- [THE INPUT]

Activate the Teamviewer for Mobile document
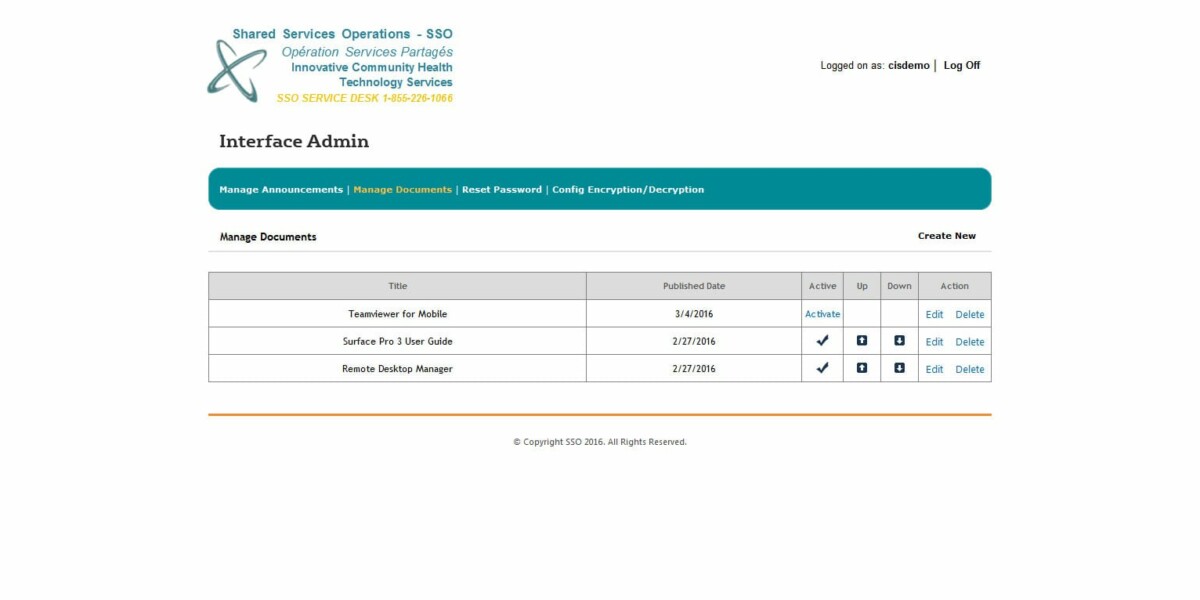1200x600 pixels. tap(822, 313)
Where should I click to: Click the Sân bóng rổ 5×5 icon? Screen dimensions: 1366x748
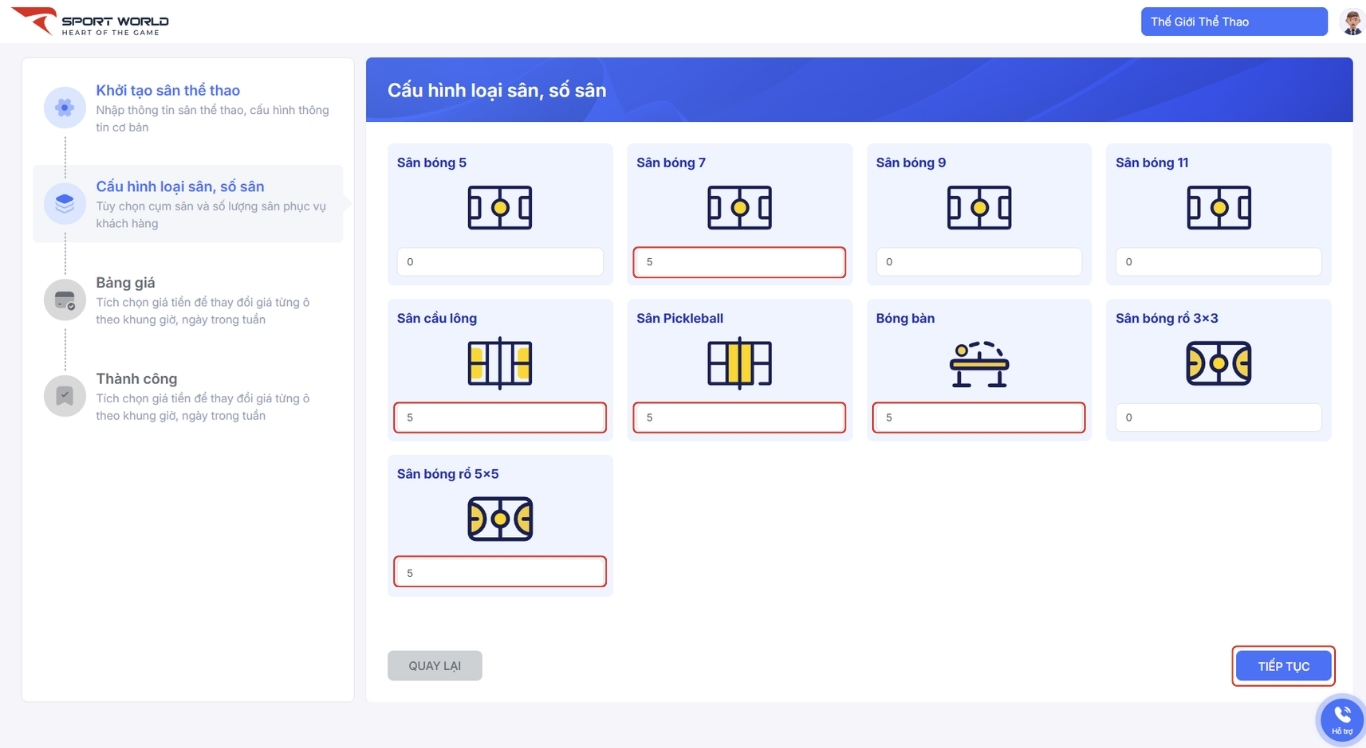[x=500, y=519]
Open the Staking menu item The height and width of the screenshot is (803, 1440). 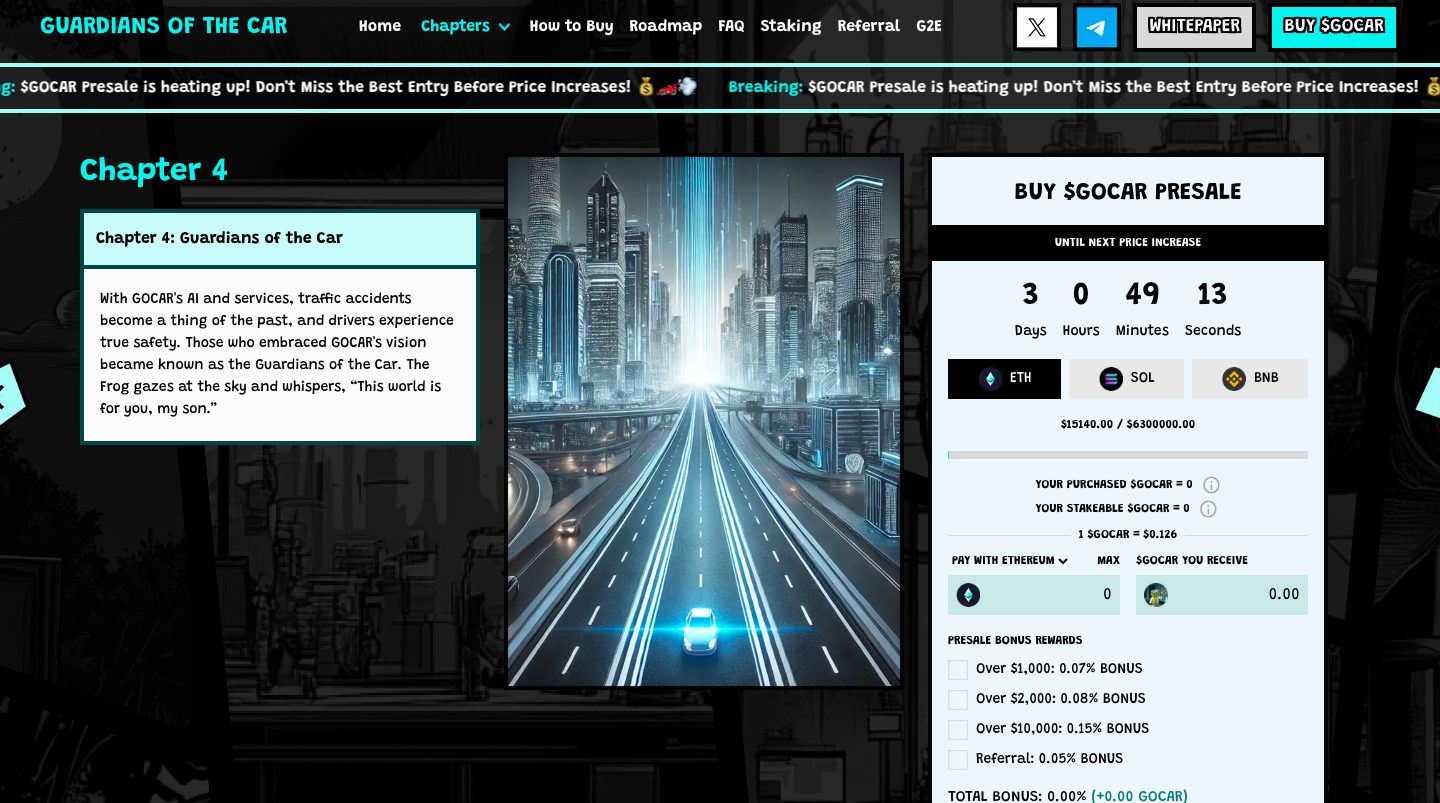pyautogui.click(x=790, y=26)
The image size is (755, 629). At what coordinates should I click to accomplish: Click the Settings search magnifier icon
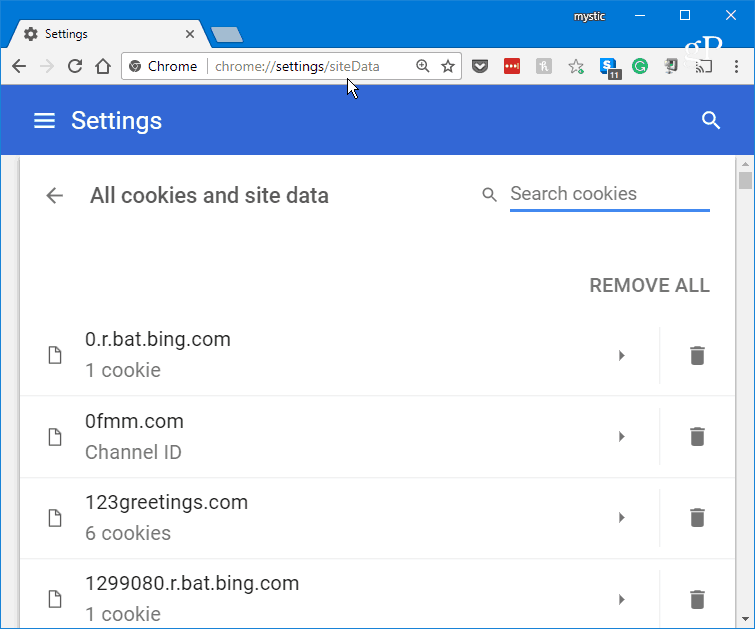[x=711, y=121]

- [TO DO] Could you repeat word for word only the lines from the one that contains "The image size" through the end of the listing, leaving out the pictures?

- [RESULT FOR THIS TASK]
The image size is (755, 629). At what coordinates should I click to accomplish: Click the Settings search magnifier icon
[x=711, y=121]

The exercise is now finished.